TASK BRIEF: Filter the listing down to the lines containing the word "each".

*** Opening RECORDS FOR THIS TASK ***

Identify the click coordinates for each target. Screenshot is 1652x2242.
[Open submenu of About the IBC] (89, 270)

*** Closing RECORDS FOR THIS TASK ***
*** Opening RECORDS FOR THIS TASK ***

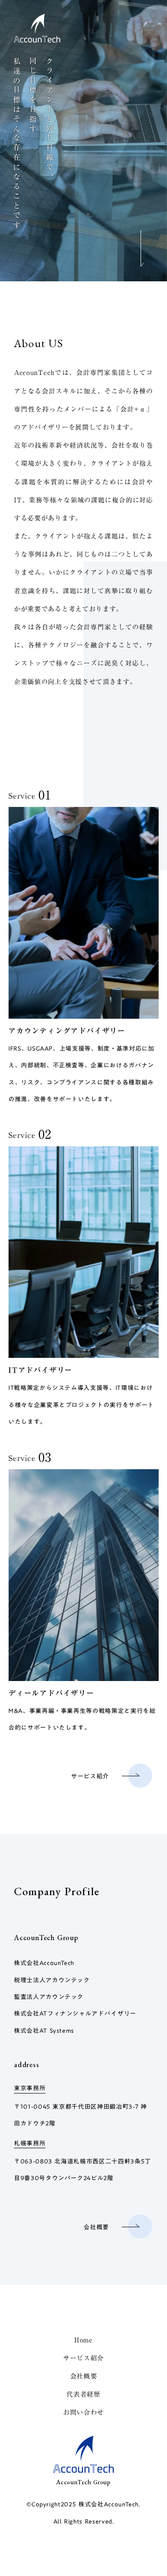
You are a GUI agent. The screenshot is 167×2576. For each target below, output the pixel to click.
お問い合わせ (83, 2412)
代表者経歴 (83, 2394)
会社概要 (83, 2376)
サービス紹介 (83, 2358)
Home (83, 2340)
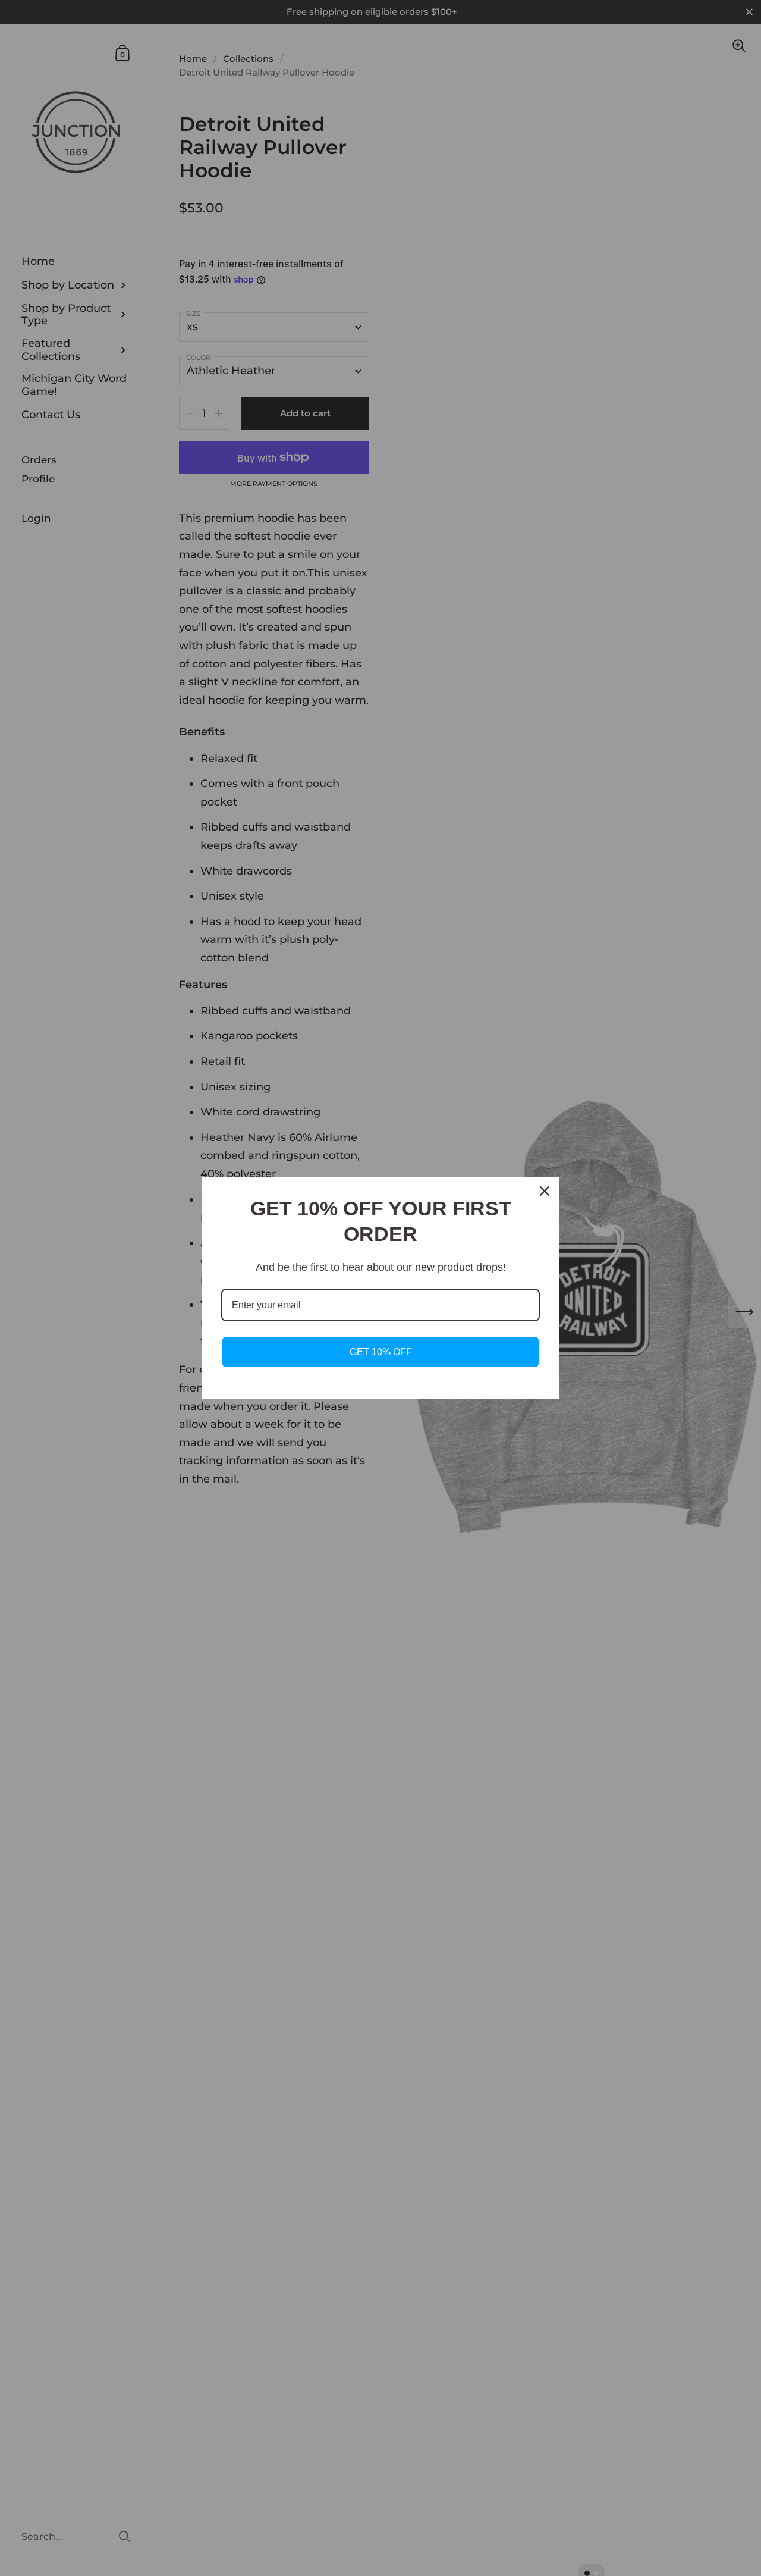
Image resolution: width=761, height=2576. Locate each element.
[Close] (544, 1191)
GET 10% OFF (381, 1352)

*** Closing RECORDS FOR THIS TASK ***

FINISHED TASK:
Identify the click coordinates for each target. Screenshot is 1652x2242.
You are a GUI agent. The screenshot is 167×2576. For each target below, output the pixel to click.
Image resolution: width=761, height=2576. Locate each element.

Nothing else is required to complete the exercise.